{Reference Type}: Journal Article
{Title}: Middle ear neuroendocrine tumor with multiple brain metastases: a case report and literature review.
{Author}: Sun Y;Zhang Y;Cai D;Zhang W;Yang Z;
{Journal}: Front Oncol
{Volume}: 14
{Issue}: 0
{Year}: 2024
{Factor}: 5.738
{DOI}: 10.3389/fonc.2024.1392610
{Abstract}: Middle ear neuroendocrine tumor (MeNET) is a low-grade tumor with rare recurrence or metastasis. Here, we describe the case of a 29-year-old man who suffered from MeNET that recurred 3 times over 10 years and eventually metastasized to the brain. The patient was treated with surgical resection, radiotherapy, and chemotherapy. However, the tumor was not entirely removed as the brain metastatic tumor adhered tightly to the brainstem. Due to tumor rupture and bleeding after multiple brain tumor removal, profound coma developed. Finally, the patient died 10 months after the last surgery. To our knowledge, this is the first report of a MeNET case with multiple brain metastases.

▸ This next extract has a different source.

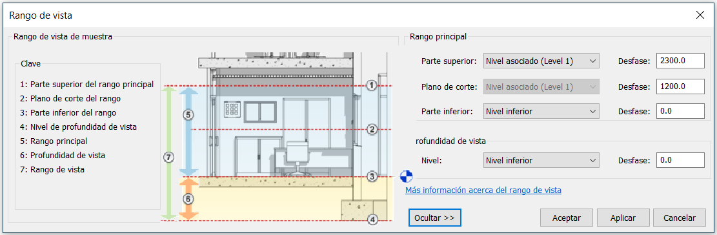717x235 pixels.
Task: Click the Aplicar button
Action: click(623, 218)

Characteristics of the present case indicate that CK, SYN, increased Ki67 index, and ATRX may be potential biomarkers of invasive MeNET. The survival of patients with brain metastatic MeNET may be extended by surgical resection, radiotherapy, and chemotherapy. Close follow-up of distinctive metastases and biomarkers related to recurrence is also suggested.